Surrealism

I’ve admired the Surrealism movement of the 1920’s and thirties, not for its cynical shock value, but for its core idea that juxtaposition can alter our perceptions and create new visual experiences and thoughts. The Surrealism movement had quickly burned itself out, not because its core idea was empty, but it seemed to me to lack integration with our understanding of the wider world of art. In this failure to rest on any historic precedents, it fulfilled a very modern notion – the idea of complete originality. Like finding a true black in nature, this notion is an impossibility because it doesn’t exist. To disengage the viewer from any relationship with art history is a push toward a most modern experience of isolation and emptiness.
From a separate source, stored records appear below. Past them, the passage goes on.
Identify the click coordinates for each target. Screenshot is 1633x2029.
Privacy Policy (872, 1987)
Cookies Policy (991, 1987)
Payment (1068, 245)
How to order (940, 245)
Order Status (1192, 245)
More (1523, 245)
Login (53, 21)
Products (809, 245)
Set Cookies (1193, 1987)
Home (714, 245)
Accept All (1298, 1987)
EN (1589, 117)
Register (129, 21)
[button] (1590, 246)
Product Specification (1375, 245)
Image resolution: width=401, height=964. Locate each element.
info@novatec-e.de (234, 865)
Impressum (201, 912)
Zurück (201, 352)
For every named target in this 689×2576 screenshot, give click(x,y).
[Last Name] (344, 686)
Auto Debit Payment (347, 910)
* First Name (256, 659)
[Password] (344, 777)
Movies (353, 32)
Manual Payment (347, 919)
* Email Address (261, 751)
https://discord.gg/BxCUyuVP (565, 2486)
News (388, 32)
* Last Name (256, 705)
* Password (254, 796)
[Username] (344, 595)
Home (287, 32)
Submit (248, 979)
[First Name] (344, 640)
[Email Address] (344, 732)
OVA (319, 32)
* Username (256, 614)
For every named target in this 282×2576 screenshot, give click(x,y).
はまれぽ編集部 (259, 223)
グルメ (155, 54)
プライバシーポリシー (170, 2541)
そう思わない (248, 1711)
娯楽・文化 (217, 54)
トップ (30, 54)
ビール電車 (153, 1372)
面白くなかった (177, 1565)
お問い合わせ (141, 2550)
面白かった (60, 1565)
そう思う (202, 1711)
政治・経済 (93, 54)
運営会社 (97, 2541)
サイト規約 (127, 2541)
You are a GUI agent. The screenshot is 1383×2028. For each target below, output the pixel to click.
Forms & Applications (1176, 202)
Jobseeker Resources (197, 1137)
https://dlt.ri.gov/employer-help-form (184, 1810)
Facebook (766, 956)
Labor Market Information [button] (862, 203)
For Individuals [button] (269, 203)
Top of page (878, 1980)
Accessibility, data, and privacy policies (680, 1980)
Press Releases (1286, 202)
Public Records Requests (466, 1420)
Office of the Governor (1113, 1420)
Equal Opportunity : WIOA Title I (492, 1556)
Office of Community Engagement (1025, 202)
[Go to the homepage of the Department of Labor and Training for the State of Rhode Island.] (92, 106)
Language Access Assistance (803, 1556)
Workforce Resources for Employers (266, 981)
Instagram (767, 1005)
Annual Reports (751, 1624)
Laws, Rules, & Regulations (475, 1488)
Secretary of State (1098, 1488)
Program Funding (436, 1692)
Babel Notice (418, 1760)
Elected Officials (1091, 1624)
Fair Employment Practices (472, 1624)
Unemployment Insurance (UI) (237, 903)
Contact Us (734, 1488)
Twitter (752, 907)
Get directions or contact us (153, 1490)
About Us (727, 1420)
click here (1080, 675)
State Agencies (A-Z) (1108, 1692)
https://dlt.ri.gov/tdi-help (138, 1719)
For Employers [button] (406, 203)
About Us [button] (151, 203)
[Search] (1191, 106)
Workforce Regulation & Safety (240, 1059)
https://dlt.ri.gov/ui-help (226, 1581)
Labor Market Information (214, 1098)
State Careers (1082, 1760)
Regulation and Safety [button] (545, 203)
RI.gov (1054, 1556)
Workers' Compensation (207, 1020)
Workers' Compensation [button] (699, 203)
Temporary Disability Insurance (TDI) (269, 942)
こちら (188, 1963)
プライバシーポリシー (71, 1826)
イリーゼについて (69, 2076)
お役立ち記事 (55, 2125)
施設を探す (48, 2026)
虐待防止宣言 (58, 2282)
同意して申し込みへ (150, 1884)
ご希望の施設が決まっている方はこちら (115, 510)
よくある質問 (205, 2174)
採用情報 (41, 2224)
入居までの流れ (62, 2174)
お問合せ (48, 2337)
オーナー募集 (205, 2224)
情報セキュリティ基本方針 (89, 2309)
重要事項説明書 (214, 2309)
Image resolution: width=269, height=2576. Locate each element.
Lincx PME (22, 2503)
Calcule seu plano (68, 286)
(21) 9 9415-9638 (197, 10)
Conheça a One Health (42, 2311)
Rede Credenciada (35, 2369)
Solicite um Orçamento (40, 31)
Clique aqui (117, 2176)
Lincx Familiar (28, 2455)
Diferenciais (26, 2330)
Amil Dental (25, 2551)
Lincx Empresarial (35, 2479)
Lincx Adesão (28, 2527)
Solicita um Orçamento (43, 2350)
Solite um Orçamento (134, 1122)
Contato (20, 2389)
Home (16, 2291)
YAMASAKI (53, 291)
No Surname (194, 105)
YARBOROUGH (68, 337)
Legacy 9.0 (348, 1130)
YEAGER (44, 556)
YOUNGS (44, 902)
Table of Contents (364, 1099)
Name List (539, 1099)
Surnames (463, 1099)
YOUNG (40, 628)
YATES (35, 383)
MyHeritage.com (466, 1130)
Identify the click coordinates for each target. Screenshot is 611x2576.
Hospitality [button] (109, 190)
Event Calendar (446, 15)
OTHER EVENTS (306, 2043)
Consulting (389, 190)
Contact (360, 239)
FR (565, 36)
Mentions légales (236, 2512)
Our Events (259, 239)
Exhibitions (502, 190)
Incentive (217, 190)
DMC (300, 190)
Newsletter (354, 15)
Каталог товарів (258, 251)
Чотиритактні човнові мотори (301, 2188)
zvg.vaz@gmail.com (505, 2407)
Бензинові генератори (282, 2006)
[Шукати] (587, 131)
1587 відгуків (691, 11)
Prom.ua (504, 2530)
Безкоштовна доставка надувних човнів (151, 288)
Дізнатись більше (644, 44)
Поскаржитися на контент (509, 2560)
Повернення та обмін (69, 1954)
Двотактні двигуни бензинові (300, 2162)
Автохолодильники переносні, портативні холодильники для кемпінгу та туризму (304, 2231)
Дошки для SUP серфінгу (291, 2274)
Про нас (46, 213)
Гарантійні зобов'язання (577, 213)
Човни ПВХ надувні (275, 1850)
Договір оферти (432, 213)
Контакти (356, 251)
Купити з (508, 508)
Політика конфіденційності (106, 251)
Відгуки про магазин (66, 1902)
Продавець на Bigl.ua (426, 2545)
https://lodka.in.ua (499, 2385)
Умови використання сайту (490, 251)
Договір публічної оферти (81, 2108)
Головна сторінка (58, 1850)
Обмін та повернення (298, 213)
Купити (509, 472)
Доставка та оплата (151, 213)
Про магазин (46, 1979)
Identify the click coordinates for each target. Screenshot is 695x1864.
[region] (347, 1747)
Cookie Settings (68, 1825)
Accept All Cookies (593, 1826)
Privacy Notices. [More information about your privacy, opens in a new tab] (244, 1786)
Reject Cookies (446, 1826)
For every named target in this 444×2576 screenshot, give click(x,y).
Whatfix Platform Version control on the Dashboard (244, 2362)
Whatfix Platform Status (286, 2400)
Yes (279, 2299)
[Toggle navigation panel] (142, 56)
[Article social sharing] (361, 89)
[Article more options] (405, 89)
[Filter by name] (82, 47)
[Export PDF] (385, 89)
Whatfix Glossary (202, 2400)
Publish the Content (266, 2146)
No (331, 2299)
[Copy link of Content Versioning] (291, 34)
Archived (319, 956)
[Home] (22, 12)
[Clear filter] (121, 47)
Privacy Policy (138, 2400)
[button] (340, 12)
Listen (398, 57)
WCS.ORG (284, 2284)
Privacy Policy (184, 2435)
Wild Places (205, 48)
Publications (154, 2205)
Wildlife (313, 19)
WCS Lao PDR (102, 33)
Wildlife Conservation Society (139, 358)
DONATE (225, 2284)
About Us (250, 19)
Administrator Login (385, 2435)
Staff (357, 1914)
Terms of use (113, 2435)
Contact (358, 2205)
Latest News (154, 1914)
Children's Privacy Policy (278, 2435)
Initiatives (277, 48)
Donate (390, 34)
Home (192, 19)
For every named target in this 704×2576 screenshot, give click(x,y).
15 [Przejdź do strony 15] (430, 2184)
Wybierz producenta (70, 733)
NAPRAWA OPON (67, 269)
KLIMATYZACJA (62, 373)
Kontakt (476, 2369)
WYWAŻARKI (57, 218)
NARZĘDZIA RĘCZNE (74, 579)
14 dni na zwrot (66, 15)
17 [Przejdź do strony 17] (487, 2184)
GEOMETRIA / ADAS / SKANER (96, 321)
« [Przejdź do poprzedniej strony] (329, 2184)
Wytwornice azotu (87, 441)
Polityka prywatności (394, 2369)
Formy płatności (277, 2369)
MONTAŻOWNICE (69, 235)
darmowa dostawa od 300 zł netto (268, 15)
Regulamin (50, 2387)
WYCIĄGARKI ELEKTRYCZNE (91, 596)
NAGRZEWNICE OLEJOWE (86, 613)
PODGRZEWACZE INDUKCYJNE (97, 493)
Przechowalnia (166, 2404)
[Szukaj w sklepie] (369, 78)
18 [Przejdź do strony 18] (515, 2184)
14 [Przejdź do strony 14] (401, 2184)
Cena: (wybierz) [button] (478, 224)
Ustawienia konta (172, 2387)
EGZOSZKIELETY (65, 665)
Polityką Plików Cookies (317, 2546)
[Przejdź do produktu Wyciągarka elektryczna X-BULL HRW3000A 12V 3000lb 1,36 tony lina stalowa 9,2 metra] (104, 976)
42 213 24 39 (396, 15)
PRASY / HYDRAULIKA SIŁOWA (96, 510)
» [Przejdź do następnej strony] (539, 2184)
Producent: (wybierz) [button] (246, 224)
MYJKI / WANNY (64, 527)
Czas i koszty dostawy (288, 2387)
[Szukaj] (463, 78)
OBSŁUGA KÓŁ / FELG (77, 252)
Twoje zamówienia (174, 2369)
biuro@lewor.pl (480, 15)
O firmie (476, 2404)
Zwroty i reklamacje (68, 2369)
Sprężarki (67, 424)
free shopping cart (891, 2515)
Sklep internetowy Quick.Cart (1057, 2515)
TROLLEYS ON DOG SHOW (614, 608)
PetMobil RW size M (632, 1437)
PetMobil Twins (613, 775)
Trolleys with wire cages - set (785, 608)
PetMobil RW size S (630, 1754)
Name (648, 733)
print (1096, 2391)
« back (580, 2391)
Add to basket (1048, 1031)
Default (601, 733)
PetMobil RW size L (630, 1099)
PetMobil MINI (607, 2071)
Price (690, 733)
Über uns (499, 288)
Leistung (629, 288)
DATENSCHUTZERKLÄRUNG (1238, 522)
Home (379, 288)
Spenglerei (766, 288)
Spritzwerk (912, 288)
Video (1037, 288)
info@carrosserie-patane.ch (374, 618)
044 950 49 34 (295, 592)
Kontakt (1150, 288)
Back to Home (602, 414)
I recently saw an exhibit at the University of Michigan Art Museum titled:  Copies and Invention in East Asia (on till January 5, 2020). This exhibit challenges “ our understanding of originality, and presents copying as an act of imaginative interpretation.” Throughout the long history of Asian art, copies of a master’s work were venerated as important and valuable works of art, and the artists even went so far as to use the signature of the original artist, with the complete understanding that this was simply part of the copy. These copied works were hung in important places and honored as highly as the original work itself. It was the modern idea of originality that brought us to this distorted and floating version of surrealism.

tonalism

Reflections, a painting by Charles Harry Eaton
Reflections, by Charles Harry Eaton

“The Escape of Time” photo rests on the Tonalist Movement in America, roughly 1880 – 1920, with its emphasis on subtle and blended forms and colors, and placid and contemplative feeling. In an article for Artsy.net, Tonalism historian and author, David Adams Cleveland, who wrote A History of American Tonalism, describes this 1910 Charles Harry Eaton’s Reflections as a depiction of “scintilating light and a visual feeling of pulsing movement, as if the landscape is a living-breathing organism” – a quality I can only hope to achieve. But I hope to give Surrealism an historic and well understood context with which to frame the gently unexpected.